In fact, she was almost as good at undercover work as he was. Except that she took foolish chances. As if she had nothing to lose.

Damn! She was the last person he wanted to see. What the hell was she doing in San Marcos—much less at a party being held at Miguel Sanchez’s town house? What possible reason would San Marcos’s army commander in chief have for inviting her? Jed couldn’t think of one.

After promising that he’d talk with the minister about mining loans later in the week, he excused himself and made his way across the room. The nearer he got to Marissa, the more burningly aware of her he became. He couldn’t possibly be close enough to smell her perfume, yet he imagined the scent of gardenia drifting toward him. She was wearing a little black dress that she probably didn’t think of as sexy. But it emphasized her narrow waist and sassy little hips. He hadn’t seen the front, but he knew it would be clinging to her high, firm breasts.

He scowled.

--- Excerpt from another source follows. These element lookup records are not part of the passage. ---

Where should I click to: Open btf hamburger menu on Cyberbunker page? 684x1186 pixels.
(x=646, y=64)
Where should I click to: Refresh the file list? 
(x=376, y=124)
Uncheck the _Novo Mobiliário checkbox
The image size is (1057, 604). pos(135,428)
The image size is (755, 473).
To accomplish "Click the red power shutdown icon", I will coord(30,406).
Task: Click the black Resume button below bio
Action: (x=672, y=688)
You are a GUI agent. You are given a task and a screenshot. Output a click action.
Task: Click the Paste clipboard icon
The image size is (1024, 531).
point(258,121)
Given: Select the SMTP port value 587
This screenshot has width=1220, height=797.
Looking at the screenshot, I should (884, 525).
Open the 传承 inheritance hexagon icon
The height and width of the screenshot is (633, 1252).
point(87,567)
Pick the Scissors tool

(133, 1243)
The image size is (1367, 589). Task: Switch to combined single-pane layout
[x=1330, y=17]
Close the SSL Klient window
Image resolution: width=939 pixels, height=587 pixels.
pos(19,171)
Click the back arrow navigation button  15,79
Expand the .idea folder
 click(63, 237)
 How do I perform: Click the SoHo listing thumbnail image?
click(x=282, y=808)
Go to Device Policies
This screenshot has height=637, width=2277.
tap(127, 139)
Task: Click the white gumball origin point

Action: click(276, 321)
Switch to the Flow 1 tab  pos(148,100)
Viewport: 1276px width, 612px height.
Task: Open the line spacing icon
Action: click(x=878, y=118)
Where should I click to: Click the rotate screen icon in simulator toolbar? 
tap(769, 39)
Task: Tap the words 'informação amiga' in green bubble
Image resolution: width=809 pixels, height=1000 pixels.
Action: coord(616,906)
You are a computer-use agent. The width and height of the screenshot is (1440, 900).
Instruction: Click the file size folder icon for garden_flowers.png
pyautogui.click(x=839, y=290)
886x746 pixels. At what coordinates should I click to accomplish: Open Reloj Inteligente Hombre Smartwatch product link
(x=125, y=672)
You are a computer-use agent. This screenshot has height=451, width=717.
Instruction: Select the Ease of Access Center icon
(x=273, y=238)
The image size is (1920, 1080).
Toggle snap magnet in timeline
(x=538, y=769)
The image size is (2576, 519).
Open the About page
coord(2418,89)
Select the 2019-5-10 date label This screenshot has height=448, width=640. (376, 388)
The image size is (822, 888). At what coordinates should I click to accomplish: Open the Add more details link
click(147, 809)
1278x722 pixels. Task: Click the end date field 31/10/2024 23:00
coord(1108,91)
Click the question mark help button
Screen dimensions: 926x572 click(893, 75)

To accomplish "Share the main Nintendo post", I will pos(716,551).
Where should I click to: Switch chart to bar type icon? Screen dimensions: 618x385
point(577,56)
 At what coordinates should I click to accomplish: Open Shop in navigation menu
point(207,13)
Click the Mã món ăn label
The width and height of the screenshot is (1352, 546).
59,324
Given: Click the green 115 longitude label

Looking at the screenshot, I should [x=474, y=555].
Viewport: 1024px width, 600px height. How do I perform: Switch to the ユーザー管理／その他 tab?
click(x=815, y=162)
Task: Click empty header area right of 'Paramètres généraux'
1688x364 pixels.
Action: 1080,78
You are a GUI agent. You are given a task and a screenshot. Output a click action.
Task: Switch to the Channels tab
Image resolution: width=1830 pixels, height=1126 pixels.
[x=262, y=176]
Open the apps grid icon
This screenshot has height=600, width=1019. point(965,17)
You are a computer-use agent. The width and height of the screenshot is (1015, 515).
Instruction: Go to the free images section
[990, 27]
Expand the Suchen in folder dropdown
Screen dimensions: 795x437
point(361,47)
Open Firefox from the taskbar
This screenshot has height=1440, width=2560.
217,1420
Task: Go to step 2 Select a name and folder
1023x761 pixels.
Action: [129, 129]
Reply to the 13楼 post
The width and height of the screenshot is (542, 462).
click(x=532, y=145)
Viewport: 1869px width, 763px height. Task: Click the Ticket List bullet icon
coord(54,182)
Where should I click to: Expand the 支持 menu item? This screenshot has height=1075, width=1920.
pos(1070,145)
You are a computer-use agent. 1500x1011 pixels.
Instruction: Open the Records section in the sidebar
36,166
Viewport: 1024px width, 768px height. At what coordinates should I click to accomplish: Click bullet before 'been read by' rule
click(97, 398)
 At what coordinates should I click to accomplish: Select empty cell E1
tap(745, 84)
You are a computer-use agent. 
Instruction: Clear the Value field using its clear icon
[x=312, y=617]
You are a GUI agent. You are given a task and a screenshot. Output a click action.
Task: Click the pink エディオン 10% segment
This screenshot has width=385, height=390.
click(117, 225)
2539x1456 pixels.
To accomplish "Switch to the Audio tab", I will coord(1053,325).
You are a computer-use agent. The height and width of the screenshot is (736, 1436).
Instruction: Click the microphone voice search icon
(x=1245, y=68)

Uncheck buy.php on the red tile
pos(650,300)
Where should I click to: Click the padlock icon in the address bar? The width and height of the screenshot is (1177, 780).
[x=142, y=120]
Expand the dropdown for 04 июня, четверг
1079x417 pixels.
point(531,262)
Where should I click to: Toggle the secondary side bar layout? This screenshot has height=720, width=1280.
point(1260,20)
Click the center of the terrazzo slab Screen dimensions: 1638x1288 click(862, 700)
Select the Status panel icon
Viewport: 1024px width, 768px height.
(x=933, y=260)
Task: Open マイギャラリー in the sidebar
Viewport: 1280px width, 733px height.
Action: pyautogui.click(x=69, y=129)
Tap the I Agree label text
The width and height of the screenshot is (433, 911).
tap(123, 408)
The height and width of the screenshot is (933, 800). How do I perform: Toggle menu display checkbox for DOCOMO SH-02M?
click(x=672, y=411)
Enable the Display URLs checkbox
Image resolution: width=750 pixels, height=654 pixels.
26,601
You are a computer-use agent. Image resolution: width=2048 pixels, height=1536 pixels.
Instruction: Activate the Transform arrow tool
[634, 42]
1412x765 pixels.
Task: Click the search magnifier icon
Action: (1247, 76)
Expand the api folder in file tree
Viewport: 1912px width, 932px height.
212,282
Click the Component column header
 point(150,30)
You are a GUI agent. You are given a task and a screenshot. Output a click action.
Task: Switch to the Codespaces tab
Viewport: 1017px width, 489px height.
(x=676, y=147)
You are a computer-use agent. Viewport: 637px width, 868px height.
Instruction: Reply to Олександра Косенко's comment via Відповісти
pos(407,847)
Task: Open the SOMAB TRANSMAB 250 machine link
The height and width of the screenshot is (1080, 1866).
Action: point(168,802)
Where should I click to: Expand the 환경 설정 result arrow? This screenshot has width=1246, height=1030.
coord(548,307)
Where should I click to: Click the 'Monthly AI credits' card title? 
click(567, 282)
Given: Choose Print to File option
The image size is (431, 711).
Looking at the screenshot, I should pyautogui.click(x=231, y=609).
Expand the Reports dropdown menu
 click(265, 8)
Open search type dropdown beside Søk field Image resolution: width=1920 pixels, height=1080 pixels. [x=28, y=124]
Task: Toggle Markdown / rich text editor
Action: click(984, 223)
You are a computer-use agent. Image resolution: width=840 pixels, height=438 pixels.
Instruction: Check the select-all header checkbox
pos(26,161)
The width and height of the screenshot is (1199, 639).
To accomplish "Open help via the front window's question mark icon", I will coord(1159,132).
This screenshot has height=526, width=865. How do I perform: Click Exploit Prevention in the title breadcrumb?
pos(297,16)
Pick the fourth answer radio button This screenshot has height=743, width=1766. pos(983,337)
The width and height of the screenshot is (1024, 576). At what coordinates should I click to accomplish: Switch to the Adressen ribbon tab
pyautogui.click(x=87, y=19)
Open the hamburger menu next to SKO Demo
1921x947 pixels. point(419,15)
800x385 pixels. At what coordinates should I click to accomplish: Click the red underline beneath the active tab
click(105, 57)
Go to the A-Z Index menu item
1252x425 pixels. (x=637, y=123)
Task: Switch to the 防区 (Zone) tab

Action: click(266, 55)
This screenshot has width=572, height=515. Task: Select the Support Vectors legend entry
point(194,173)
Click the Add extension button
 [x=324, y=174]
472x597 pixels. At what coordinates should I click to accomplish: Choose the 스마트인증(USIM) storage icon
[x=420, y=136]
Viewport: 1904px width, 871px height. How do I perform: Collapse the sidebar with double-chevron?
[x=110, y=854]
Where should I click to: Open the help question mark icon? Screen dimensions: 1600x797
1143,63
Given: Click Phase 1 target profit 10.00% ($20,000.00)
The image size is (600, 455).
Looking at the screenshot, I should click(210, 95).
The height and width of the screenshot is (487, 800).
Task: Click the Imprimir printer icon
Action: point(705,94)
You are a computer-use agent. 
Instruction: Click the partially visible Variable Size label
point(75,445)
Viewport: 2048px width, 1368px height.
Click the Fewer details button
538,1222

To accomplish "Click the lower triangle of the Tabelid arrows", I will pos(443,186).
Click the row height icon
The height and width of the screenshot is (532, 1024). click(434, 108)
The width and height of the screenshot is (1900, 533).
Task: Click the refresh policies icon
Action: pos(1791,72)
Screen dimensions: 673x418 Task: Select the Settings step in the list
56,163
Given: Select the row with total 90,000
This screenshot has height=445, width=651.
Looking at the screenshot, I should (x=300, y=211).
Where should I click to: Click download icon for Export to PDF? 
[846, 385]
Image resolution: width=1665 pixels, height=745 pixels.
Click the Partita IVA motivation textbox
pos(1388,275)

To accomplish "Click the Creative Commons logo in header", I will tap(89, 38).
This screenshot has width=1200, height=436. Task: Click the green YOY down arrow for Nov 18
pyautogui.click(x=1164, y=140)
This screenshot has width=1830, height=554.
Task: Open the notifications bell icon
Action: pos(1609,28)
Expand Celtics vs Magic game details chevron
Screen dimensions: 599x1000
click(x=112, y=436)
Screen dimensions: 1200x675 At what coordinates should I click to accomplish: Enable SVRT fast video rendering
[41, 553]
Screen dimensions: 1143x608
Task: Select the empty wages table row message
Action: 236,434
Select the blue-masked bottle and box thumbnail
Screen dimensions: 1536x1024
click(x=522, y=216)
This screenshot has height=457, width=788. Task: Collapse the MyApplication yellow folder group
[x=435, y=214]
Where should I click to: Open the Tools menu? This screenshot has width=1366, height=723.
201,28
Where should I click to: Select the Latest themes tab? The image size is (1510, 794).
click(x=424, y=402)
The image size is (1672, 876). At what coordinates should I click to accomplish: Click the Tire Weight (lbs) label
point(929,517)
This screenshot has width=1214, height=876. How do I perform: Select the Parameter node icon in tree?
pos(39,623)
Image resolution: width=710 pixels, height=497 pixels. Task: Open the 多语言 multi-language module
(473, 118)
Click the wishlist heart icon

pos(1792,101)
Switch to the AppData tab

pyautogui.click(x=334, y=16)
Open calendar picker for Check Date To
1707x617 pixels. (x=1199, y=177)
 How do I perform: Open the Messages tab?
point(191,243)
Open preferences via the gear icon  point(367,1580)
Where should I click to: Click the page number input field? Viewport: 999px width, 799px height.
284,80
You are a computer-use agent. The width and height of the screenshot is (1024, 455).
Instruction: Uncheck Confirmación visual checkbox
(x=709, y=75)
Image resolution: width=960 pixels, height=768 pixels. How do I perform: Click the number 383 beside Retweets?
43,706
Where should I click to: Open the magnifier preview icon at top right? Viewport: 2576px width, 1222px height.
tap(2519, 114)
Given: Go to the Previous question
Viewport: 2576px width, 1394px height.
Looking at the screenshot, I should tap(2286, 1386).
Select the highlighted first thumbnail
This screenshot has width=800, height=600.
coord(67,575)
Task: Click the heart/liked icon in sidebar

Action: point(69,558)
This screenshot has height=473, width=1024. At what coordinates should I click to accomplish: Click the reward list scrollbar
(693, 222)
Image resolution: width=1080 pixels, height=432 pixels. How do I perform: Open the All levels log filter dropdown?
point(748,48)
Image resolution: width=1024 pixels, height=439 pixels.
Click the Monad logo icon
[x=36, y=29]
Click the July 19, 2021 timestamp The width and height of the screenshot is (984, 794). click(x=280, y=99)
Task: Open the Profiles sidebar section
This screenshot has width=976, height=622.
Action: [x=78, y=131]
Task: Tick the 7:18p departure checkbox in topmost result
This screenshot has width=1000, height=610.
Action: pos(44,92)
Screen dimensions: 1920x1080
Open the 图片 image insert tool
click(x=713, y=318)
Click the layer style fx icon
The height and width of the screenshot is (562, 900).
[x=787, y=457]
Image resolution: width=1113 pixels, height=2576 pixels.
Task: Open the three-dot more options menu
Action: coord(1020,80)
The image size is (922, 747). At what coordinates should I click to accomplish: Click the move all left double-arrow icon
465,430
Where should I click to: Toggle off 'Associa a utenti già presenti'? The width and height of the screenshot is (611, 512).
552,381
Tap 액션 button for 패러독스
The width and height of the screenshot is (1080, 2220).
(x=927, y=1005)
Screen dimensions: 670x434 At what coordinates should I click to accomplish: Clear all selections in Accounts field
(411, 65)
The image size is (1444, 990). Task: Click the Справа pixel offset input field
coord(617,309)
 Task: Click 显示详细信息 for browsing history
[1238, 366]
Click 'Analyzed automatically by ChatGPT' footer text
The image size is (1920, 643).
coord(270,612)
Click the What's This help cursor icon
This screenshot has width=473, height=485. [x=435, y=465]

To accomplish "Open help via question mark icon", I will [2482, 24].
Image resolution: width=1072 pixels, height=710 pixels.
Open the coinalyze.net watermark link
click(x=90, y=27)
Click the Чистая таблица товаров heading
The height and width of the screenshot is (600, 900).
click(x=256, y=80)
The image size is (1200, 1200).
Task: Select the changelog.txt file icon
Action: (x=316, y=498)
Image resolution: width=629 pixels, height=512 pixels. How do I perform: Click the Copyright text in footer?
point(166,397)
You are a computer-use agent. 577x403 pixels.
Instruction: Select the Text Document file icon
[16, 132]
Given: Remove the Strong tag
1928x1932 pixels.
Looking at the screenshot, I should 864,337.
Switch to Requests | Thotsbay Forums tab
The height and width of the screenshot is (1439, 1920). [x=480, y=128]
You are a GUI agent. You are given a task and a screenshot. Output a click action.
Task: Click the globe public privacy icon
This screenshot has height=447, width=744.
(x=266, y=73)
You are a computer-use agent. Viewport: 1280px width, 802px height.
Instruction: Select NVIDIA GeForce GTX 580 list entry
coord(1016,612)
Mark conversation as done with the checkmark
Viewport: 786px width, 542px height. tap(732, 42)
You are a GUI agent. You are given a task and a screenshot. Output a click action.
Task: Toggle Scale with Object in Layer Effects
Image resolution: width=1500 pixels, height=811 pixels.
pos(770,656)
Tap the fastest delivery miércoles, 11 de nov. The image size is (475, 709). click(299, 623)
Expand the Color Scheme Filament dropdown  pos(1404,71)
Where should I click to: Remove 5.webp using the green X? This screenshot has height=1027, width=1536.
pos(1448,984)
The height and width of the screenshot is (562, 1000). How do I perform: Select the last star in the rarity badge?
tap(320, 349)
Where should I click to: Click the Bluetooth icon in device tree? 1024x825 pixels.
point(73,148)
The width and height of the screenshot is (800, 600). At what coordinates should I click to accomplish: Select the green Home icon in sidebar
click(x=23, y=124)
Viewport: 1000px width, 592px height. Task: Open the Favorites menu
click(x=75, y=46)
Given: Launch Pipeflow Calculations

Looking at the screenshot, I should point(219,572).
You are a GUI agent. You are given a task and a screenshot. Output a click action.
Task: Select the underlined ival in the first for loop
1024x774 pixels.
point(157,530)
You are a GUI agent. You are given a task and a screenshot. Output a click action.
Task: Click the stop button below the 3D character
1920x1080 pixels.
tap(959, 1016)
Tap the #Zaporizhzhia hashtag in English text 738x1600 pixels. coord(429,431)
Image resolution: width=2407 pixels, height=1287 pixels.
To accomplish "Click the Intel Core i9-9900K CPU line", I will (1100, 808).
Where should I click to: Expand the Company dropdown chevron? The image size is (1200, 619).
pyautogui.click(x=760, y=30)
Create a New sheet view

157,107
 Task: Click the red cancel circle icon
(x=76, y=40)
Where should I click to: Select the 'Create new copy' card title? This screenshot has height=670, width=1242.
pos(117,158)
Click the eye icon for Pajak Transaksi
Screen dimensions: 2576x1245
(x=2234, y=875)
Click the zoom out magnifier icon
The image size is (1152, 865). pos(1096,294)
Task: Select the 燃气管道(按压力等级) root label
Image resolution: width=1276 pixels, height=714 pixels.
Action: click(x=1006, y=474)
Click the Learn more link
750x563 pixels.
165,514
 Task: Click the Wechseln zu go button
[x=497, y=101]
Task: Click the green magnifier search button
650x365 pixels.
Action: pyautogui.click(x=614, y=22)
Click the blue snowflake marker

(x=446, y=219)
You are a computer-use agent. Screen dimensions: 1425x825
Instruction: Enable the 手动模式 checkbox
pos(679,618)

He’d better keep his mind on business.

He could see she was finishing a conversation with Thomas Leandro, the outspoken university professor who’d made his reputation with pie-in-the-sky blueprints for turning the Central American republic into a socialist paradise. The professor was on Jed’s list, too. But he could wait.

When Leandro went off toward the buffet table, Jed stepped into Marissa’s path. Her cheeks took on a hint of heightened color, and her blue eyes widened and darkened: but the momentary lapse was her only betrayal of surprise—or anything else.

No matter how many times they met, he was never prepared for her reaction to him. As if she were suppressing strong emotions she didn’t want him to read—or couldn’t acknowledge. Whenever he’d tried to find out what was going on below the surface of those beautiful blue eyes, they had iced over. The rebuffs had hurt his ego. He’d vowed never to let it happen again.

“Jed. How nice to see you. Are you here on behalf of the Global Bank?”

Smooth, he thought. As if they were nothing more than friendly colleagues who traveled in the same business circles.

“Yes,” he replied, matching her coolness.

They studied each other carefully.

What was she planning for the evening, he wondered. Did she already know he’d be prowling the same turf? Or was she as unpleasantly surprised as he had been? Only one of them was going to leave the capital city with the evidence he’d come to steal. He was going to make damn sure of that.

“You’re a long way from Baltimore,” he remarked.

She hesitated before replying. “Yes.”

“So what brings you to San Marcos?”

“Oh, you know. My usual. I’m scouting out off-the-beaten-track vacation locations for Adventures in Travel.”

“Latch onto anything exciting?”

“I should be able to set up a jungle trip to some partially excavated Mayan ruins. And there are excellent snorkeling and diving opportunities along the coral reef. I think I can guide visitors to a stingray feeding location.”

“Sounds dangerous.”

“Not when you know what you’re doing.”

“Be careful.”

“Oh, I will.”

“I didn’t realize you knew Miguel Sanchez.”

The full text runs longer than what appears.